Smith agrees that his band is in exactly the right place. "It seems to me like this is a healthy time for Detroit bands," he says. "The Sights are on a big worldwide tour with Tenacious D, Jessica Hernandez is doing great things, Lightning Love's new album is amazing, Dale Earnhardt Jr. Jr. is doing great too. There are a lot of good things happening now. Maybe nobody's making a ton of money, but they're making waves."
Still, this is a particularly rough time for bands everywhere. An ever-increasing number of venues struggle to fill (or even half-fill) rooms, and an overload of information on the 'net means that online event invitations can get lost amid masses of junk. So how do bands drag people out to their shows?

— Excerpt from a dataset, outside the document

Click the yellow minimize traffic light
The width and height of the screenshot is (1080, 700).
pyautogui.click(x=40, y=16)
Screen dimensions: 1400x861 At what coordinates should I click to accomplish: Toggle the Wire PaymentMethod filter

"People still come out," says Smith. "We were just at the Halloween show at the Crofoot last night and it was almost unbearable, there were so many people there. People still come out. I can't whine and complain that people won't come out to see music because obviously they will. You have to sweeten the deal a little bit. For our album release show, we're trying to make it like an ice-cream social. I know that's a bit gimmicky, but we're new at this anyway. I don't know if ice cream pairs well with excessive drinking."

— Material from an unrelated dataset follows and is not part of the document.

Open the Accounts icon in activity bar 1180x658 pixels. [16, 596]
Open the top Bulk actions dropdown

Hmmm. Offering ice cream may not be a long-term solution for anyone, although the ingenuity, the ability to think outside of the box, is probably important. The ability to use social media certainly is key, though Smith says that bands and musicians can't stick their music in one place and hope for the best. "If your album is streaming live one day, the very next day it could be that nobody is listening to it," he says. "It's literally yesterday's news. I hope that's not 100 percent true, but it's going to be an experiment with our new album. This is our first full-length record. It's just about reaching out to everyone and putting it everywhere. The more people who can give it even a passive listen, the better."
Ah, yes: the new album. The Kickstand Band will drop Puppy Love at a CD release show at the Lager House this weekend. Filled with trademark catchy garage rock ditties, it's also worth noting that the photo on the sleeve is terrifying, a random pic they found on the Web of two guys and a girl posing for a family-style photo with two vicious-looking dogs. "It fits what we're going for," Smith says. "Cute but kind of scary. The picture is from Reddit. It's an incredible website for learning about the world. Somebody pointed us towards this picture because we like ‘awkward family photos.' We decided it'd be perfect, so we messaged the guy that owns it, although as of right now I don't think he has any idea that we made an album with that picture on it."